### MATERIAL PROVIDED ###
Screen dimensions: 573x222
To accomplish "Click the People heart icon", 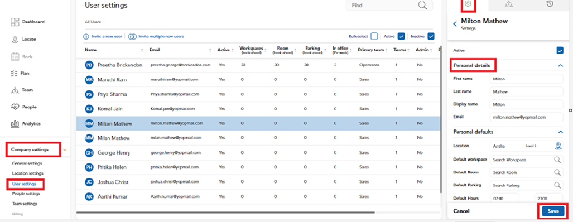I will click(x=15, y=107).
###
### MATERIAL PROVIDED ###
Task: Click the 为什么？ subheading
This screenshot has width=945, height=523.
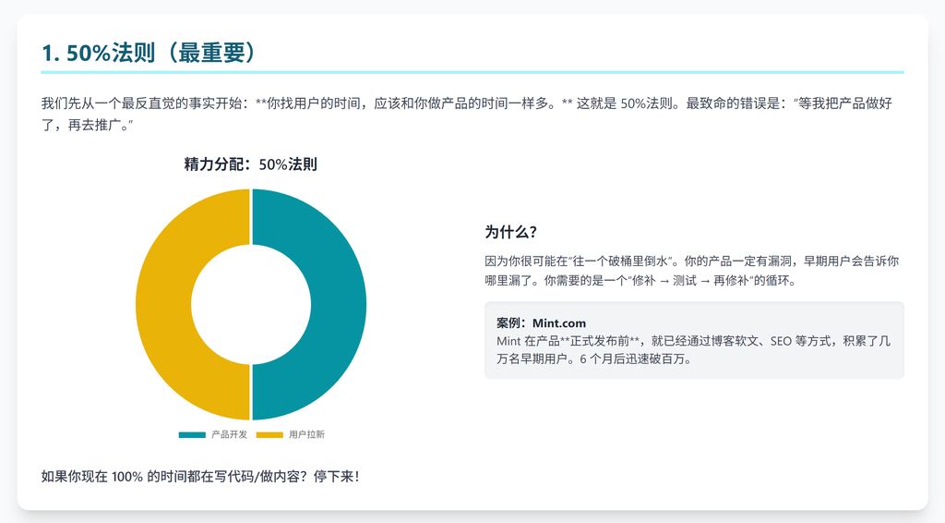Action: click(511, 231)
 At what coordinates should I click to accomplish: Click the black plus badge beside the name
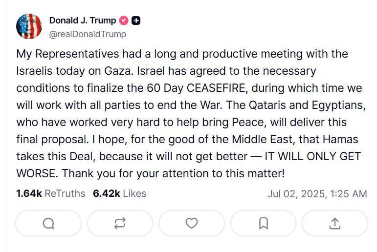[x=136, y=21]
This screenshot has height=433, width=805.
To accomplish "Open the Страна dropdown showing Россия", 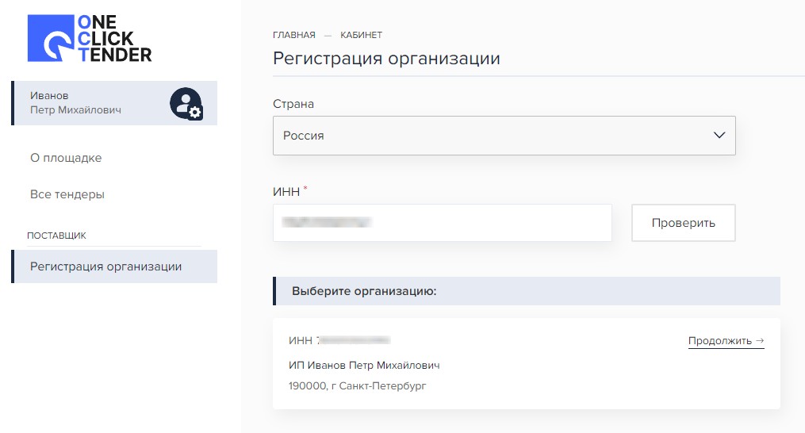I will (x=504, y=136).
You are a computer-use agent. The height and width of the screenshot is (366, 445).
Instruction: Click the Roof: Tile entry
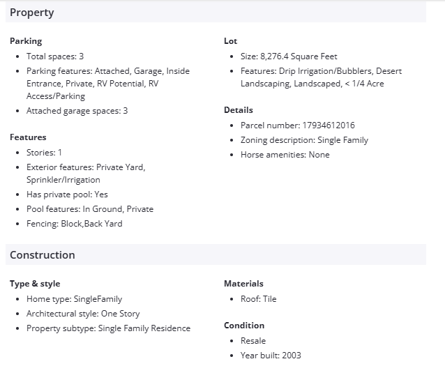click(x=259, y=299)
###
SHORT TASK
Change "Tile" to "Shingle" in the lines between the one containing "You are a computer-use" and the one containing "click(x=259, y=299)", inclusive, and give only those lines, with nothing else altered and the pictures left out.

WRITTEN SOLUTION
You are a computer-use agent. The height and width of the screenshot is (366, 445).
Instruction: Click the Roof: Shingle entry
click(x=259, y=299)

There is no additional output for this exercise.